Unlike private property cases, governmental entities are shielded by something called "governmental immunity." This doesn’t mean they’re untouchable—but it does mean you need to act fast and follow strict procedures to pursue compensation.

What Buildings Are Covered by These Rules?

  • City or county courthouses
  • Detroit Housing Commission properties
  • Public schools and universities
  • City-owned parks and recreation centers
  • Government office buildings or jails

If the property is funded, operated, or maintained by a city, county, or state agency, this section applies to you.

You Have Less Time to Act

Under Michigan law, if you’re injured in a government-owned building, you must give written notice—often within 120 days of the incident. This is not the same as a traditional personal injury lawsuit.
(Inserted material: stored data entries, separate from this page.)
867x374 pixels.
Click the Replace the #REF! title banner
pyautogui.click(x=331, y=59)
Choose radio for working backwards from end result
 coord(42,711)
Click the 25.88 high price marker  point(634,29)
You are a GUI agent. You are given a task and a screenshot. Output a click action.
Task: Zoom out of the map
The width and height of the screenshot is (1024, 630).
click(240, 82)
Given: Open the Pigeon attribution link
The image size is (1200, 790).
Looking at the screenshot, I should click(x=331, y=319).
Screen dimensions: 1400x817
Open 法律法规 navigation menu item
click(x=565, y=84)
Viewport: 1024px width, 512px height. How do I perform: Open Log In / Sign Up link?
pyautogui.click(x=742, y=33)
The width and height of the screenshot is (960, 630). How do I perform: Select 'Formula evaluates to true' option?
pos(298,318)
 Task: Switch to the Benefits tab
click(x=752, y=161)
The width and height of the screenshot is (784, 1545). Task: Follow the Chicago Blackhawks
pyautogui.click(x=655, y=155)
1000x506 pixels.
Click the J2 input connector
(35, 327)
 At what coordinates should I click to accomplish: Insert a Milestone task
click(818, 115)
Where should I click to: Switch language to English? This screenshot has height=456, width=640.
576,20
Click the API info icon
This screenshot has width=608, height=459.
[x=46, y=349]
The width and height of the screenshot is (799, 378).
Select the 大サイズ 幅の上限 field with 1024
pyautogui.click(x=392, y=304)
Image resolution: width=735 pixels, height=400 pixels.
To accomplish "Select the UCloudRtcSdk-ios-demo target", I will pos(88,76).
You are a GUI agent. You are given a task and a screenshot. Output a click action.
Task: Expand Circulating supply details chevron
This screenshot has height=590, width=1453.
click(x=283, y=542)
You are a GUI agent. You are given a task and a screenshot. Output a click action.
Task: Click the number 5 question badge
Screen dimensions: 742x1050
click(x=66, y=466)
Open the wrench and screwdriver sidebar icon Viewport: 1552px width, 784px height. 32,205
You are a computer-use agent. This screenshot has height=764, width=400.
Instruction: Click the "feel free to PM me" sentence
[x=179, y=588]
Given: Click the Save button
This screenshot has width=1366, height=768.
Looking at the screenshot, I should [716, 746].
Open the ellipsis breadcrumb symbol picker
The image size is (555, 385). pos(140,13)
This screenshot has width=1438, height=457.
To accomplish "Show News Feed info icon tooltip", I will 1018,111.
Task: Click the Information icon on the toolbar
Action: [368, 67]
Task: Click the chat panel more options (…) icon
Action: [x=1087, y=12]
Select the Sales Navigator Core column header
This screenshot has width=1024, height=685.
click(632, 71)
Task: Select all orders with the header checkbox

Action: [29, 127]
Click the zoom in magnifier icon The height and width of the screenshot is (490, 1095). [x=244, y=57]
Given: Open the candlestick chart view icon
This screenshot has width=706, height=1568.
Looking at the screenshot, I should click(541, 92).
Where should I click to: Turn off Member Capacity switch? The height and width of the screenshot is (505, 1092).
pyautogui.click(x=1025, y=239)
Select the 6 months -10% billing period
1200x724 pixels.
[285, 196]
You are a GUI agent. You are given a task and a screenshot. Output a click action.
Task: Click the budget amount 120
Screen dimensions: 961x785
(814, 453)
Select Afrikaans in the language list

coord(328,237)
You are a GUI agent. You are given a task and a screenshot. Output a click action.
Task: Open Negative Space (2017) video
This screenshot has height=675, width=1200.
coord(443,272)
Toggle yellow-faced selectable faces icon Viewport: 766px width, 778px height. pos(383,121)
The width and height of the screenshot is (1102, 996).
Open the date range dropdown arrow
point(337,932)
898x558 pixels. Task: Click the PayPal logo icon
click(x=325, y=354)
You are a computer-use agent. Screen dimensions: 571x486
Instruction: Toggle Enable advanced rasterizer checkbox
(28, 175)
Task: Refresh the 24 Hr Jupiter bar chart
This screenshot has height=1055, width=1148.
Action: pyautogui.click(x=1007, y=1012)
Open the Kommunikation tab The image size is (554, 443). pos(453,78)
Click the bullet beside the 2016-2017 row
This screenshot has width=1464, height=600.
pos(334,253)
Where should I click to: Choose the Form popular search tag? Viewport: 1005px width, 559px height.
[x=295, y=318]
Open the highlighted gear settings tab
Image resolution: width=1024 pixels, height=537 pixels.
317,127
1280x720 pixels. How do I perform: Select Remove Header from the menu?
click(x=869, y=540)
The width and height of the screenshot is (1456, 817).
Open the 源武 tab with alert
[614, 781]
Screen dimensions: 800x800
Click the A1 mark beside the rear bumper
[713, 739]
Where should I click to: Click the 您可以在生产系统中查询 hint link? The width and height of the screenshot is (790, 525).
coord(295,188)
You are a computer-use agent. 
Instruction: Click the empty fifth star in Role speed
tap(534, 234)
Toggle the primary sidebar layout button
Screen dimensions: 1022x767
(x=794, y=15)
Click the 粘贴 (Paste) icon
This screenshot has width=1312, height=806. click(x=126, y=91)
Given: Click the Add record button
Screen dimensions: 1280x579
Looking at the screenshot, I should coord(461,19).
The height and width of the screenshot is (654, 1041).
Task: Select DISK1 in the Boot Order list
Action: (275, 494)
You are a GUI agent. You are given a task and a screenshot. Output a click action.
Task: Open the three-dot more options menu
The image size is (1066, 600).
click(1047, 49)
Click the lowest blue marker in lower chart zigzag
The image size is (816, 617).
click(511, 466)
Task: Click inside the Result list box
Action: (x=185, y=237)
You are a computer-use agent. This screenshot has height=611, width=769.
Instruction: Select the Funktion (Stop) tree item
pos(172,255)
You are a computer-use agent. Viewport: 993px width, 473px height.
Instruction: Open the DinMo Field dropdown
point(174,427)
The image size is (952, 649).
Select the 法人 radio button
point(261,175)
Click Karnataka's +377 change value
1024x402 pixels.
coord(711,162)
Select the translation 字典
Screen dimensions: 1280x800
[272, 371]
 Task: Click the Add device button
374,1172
This notice must include:

  • The exact date and location of the injury
  • A detailed description of what happened
  • The nature of your injuries
  • Information about the hazard or defect

Miss this deadline, and your case could be dismissed before it ever starts.

Why This Process is So Complex

Governmental immunity laws were designed to limit lawsuits against public entities—but there are clear exceptions when negligence causes harm. That includes:

  • Failure to maintain safe conditions
  • Dangerous public walkways or buildings
  • Ignored complaints or repeated code violations

At Marko Law, we know how to navigate these red-tape traps. We’ve taken on city agencies, housing commissions, and public institutions—and won.

Damages You May Be Entitled To

Economic Damages: The Bills You Can’t Ignore

These are your actual financial losses—the ones that show up in your mailbox and your bank account:

  • Emergency room and hospital bills
  • Follow-up surgeries and specialist visits
  • Physical therapy or rehab services
  • Prescription medications and assistive devices
  • Lost wages from time off work
  • Out-of-pocket expenses like transportation to appointments

If your injury forces you to miss work—or switch careers entirely—we calculate every penny. You shouldn’t have to pay for someone else’s failure to fix a broken building.

Non-Economic Damages: The Pain You Carry Every Day

These damages cover the losses that don’t come with a receipt—but still cost you everything:

  • Pain and suffering
  • Emotional distress or PTSD
  • Loss of enjoyment of life
  • Loss of independence or mobility
  • New phobias (like fear of elevators or falling)

Just because you can’t see the trauma doesn’t mean it’s not real. We make sure insurance companies—and juries—understand that, too.

Punitive Damages: For Outrageous Negligence

In some rare cases, you may be awarded punitive damages—meant to punish reckless or willful misconduct.

For example:

  • A landlord ignores repeated elevator failure reports.
  • A property manager falsifies safety inspection logs.
  • A maintenance company disables safety alarms to avoid service calls.

When someone deliberately cuts corners, we make sure they pay for more than your bills—they pay for the risk they created.

Loss of Earning Capacity

What if you can never return to the job you once had?

If your injury limits your ability to work long-term, we’ll fight for:

  • Projected lost income
  • Career retraining costs
  • Job placement resources
  • Future wage reductions due to disability

We bring in financial experts to calculate your full earning potential—then make sure it's not lost without a fight.

You Were Hurt—Now Let’s Hold Them Accountable

You didn’t ask for this. You weren’t being careless. You were just trying to get to your floor, walk down a stairwell, or make it out of a lobby. And now, you’re facing pain, medical bills, missed work, and fear you never expected to carry.

Legal action isn’t about revenge. It’s about recovery, accountability, and preventing the next injury. It’s about making sure no one else has to suffer like you did—because some building owner thought cutting corners was cheaper than keeping you safe.

At Marko Law, we don’t just file claims—we fight for real justice. We investigate every angle, preserve critical evidence, and hold every negligent party accountable. You focus on healing. We’ll handle the rest.